Clinical studies to evaluate the combination of trastuzumab and chemotherapy have relied on the premise that a synergistic effect leads to enhanced antitumor activity and subsequent higher response rate than when the agents are used separately (Fader et al., 2018, Thouvenin, 2021, Jewell et al., 2006). Approximately one-third of serous endometrial carcinomas are HER2/neu positive (by either immunohistochemistry, or FISH, or both) and a recent randomized phase 2 trial showed that the supplemental addition of Trastuzumab to carboplatin-paclitaxel was found to be well tolerated and improved progression-free survival in Her2/neu positive uterine serous carcinomas (Fader et al., 2018). Similarly, targeted immunotherapy using trastuzumab in addition to conventional chemotherapy against high grade epithelial ovarian cancer that overexpressed Her2/neu, have been associated with complete response in one cohort of patients (Guastalla et al., 2007). In the Gynecologic Oncology Group studies, however, the use of trastuzumab alone in women with advance or refractory endometrial carcinoma, ovarian cancer or primary peritoneal carcinoma showed a low response rate (Bookman et al., 2003, Fleming et al., 2010). As a chemotherapeutic adjunct, trastuzumab addition to carboplatin-paclitaxel for women with clear cell endometrial cancer arising from abdominal wall scar endometriosis and overexpressing Her2/neu may confer benefit as was seen in this case. Despite the presence of metastatic disease at the time of diagnosis, follow-up six months post treatment demonstrated no new signs of disease.

Conclusion

Our patient exhibited good clinical response with the addition of trastuzumab to her chemotherapy treatment. Whilst she is still under active clinical surveillance, this case highlights the fact that that trastuzumab may be a useful adjuvant to carboplatin/paclitaxel chemotherapy in patients with clear cell carcinoma arising from an endometriotic foci that overexpress HER-2/neu.

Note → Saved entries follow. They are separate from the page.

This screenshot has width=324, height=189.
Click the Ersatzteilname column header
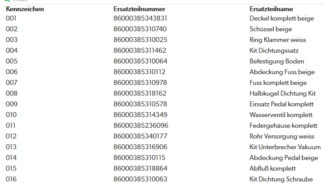(271, 9)
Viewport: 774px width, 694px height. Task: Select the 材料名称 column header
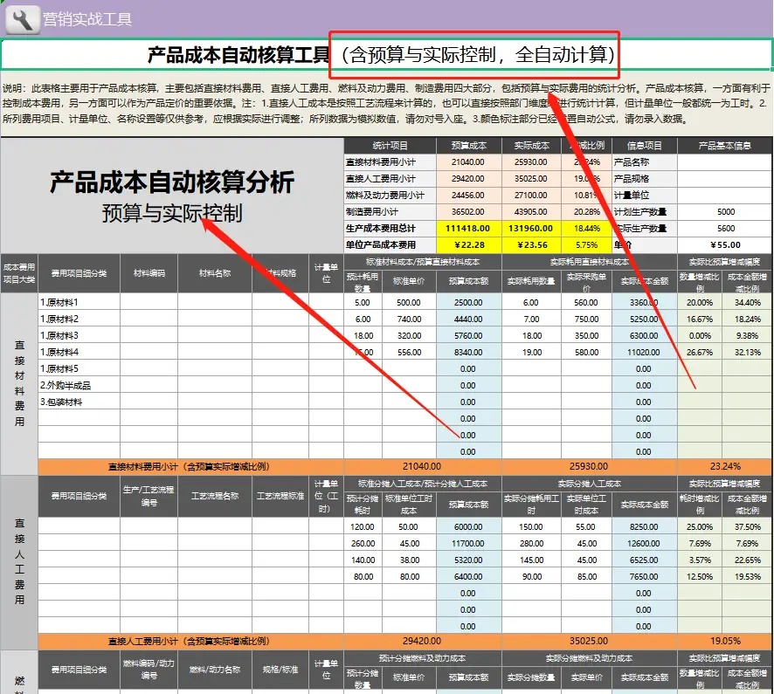216,271
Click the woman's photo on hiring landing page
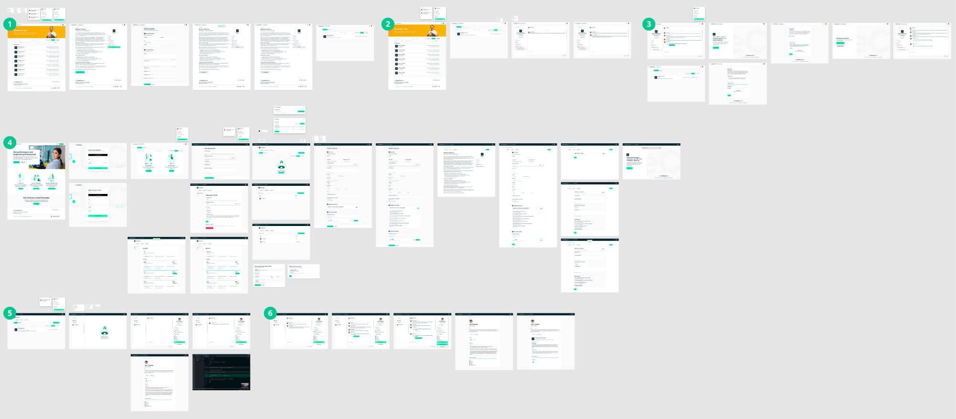 [55, 157]
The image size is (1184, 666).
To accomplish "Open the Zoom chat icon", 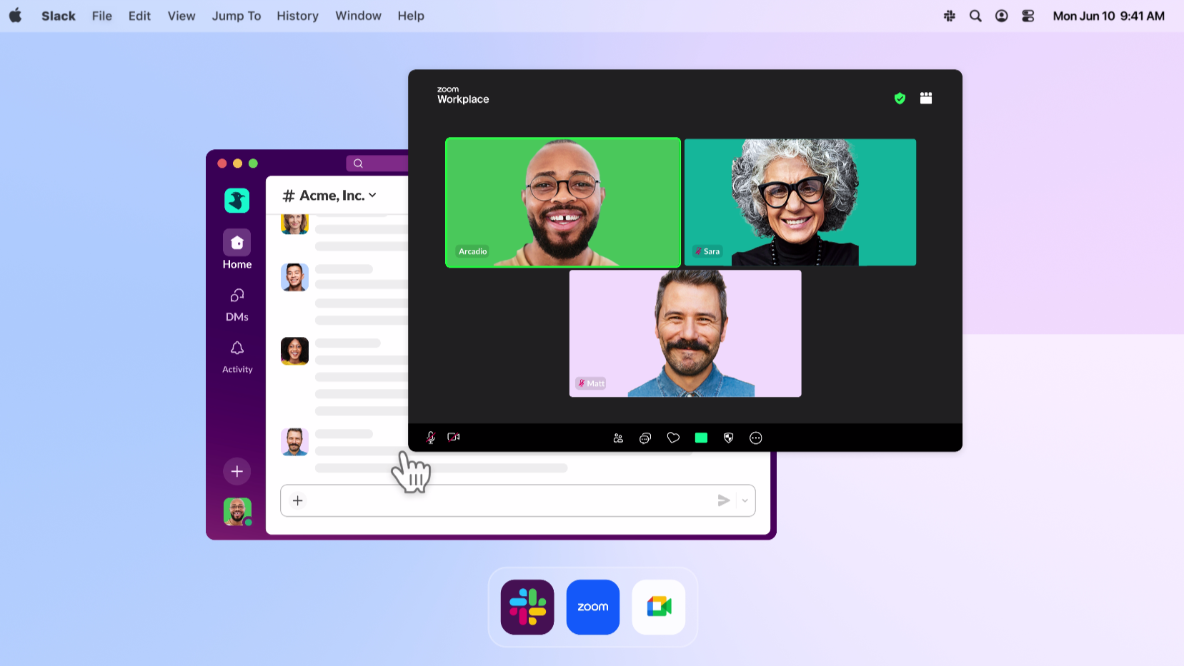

Informed Consent Statement

Written Informed consent was obtained from the patient for publication of this case report as well as the accompanying images. A copy of the written consent is available for review by the Editor-in-Chief of this journal on request.

CRediT authorship contribution statement

Gregory K. Lewis: Conceptualization, Writing – original draft. Shilpa N. Gajarawala: Writing – review & editing. Kyle E. Robinson: Writing – review & editing. Anita H. Chen: Supervision, Writing – review & editing. Matthew W. Robertson: Supervision, Writing – review & editing.

Declaration of Competing Interest

The authors declare that they have no known competing financial interests or personal relationships that could have appeared to influence the work reported in this paper.